*Exercise*: Return all of the data below verbatim and exclude every picture.

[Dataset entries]

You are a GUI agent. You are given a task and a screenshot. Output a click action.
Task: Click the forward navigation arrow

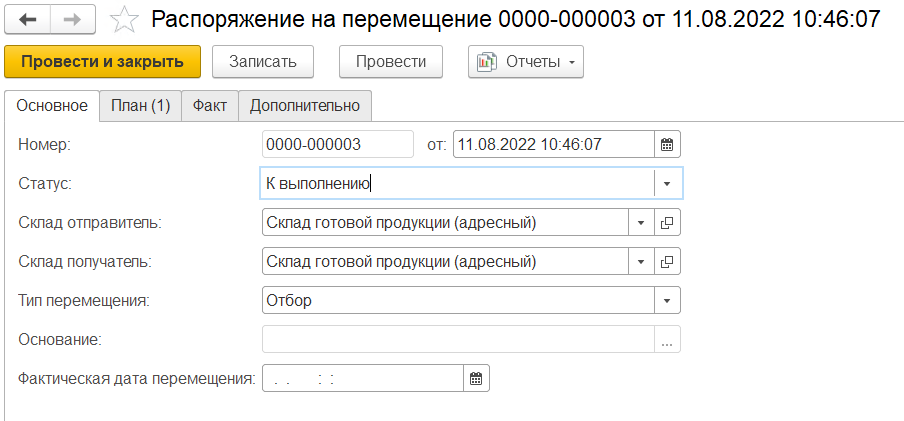[73, 19]
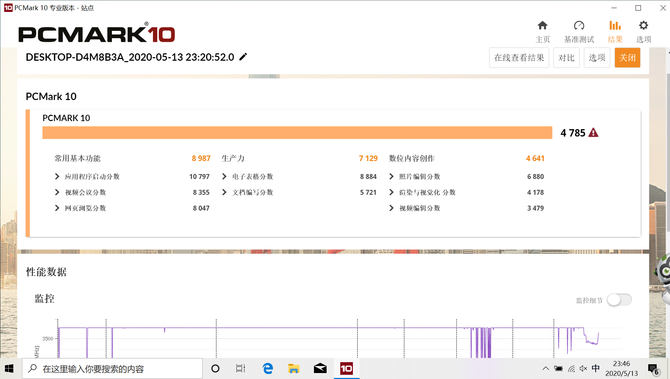Click the view results online (在线查看结果) button
The width and height of the screenshot is (670, 379).
pos(519,58)
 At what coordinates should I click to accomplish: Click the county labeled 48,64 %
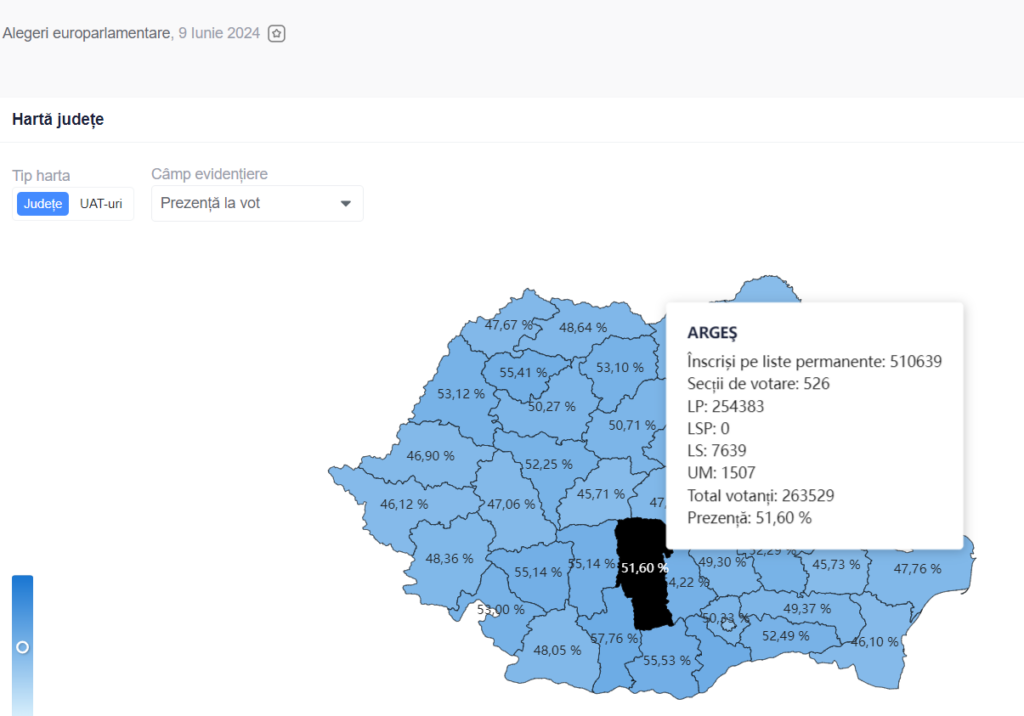(x=582, y=327)

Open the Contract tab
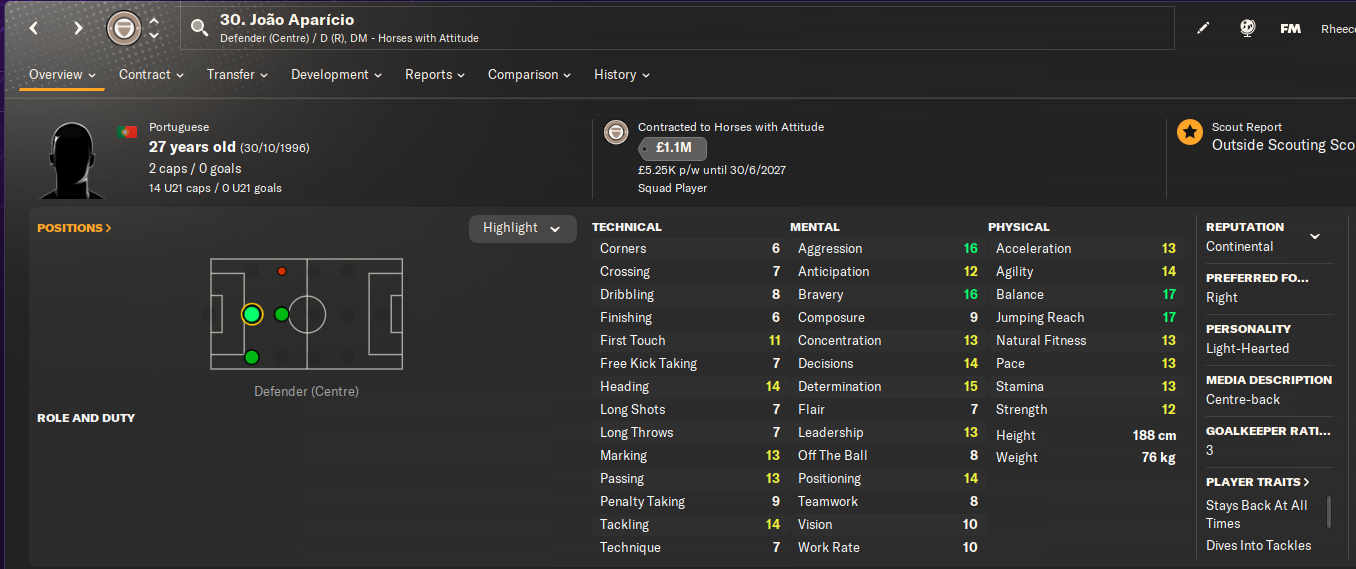151,75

*Your solution*:
You are a GUI agent. You are given a task and a screenshot. Output a click action.
Task: Click the forward navigation arrow

[73, 19]
Click the view results online (在线查看结果) button
The width and height of the screenshot is (670, 379).
pos(519,58)
 At what coordinates should I click to accomplish: Click the county labeled 48,64 %
(x=582, y=327)

Open the Contract tab
151,75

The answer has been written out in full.